Dormir la siesta o jugar sin hacer ruido era la consigna. Pero esa tarde, con mis catorce años recién cumplidos, tenía que ser distinta. La chatita Ford A, de color rojo, con volante grande, y estribo a cada lado, segundo vehículo familiar después del camión Morris Comercial, estaba estacionada frente al galpón, justo mirando a la vereda.
Nadie me había enseñado a manejar, pero siempre miraba a mi papá y mis hermanos y parecía cosa fácil. No había mucho tiempo, por lo que esa tarde de verano invité a pasear a Silvia, mi amiga de toda la vida y a mis hermanas menores Any y Vivy. A esta última, como era un poco angosto el asiento, la ubicamos en la parte trasera. Ella, para demostrar que obedecía al pie de la letra nuestras recomendaciones y tal vez con un poco de miedo a que nos arrepintiéramos, subió presurosa y con sus pequeñas manos –sólo tenía cuatro años- se apretó fuertemente a la baranda, sonrojando sus mejillas y regalándonos una sonrisa llena de perlas, en señal de “ya está”.
Con la tripulación ubicada, había que apurarse, porque con el final de la siesta, llegaba el final de nuestra aventura. Por suerte con la llave ya puesta nuestro vehículo arrancó rápido, y salimos, un poco a los saltos para mi gusto.

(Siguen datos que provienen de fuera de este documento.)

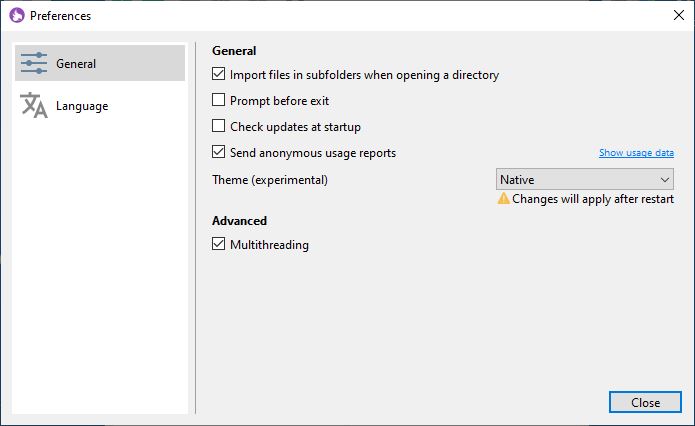The width and height of the screenshot is (695, 426).
Task: Click the Language translate icon in sidebar
Action: pos(34,105)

No sabía frenar, y sólo podía ir para adelante. Todo bien, pero demasiado rápido, muy rápido, ...rapidísimo.
Más tarde supe que estaba “cebada”, ya que esos autos tenían junto al volante, un cebador, que era algo así como un “acelerador de mano”.

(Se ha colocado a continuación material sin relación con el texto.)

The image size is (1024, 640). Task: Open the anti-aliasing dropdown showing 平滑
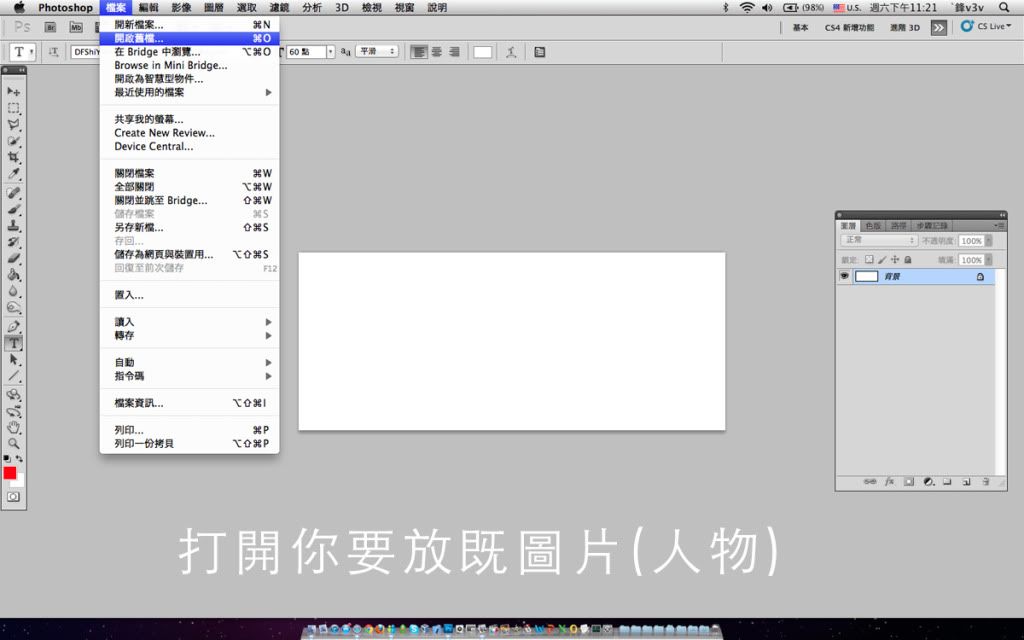click(x=377, y=51)
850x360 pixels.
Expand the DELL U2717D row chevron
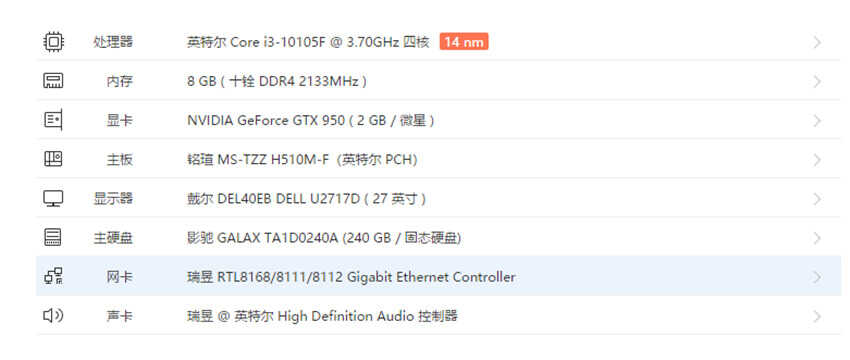coord(817,198)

Quería impresionar, pero la velocidad comenzó a asustarme, en especial cuando pasábamos por las pronunciadas cunetas de las calles de tierra. A esa hora de la solapa, lo único que veíamos abierto era el taller mecánico de la vuelta, donde por casualidad uno de los hermanos Grinóvero se encontraba trabajando. Comenzamos a pasar por allí, dando vueltas a la manzana, cada vez más fuerte, gritando “Rosendo”, “Rosendo”, hasta que afortunadamente nos escuchó.

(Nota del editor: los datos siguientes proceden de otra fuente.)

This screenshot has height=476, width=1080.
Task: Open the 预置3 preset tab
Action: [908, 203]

Nuestro héroe nos esperó en la vuelta siguiente, y subió al estribo con la chatita en marcha. El susto era ya muy grande, mis acompañantes estaban mudas y pálidas. “La Rusita”, así le decíamos a Viviana, nos miraba con su nariz pegada al vidrio, tratando de entender que estaba pasando. Rosendo se apuró a sacar la llave del contacto y de inmediato la chatita Fórmula 1 se paró.
Han pasado muchos años pero siempre recuerdo mi inicio en el mundo de los tuercas. Debo confesar que hoy manejo un poco mejor, y ya aprendí a usar el freno. Tal vez porque presienta que no siempre encontraré un Rosendo en mi camino.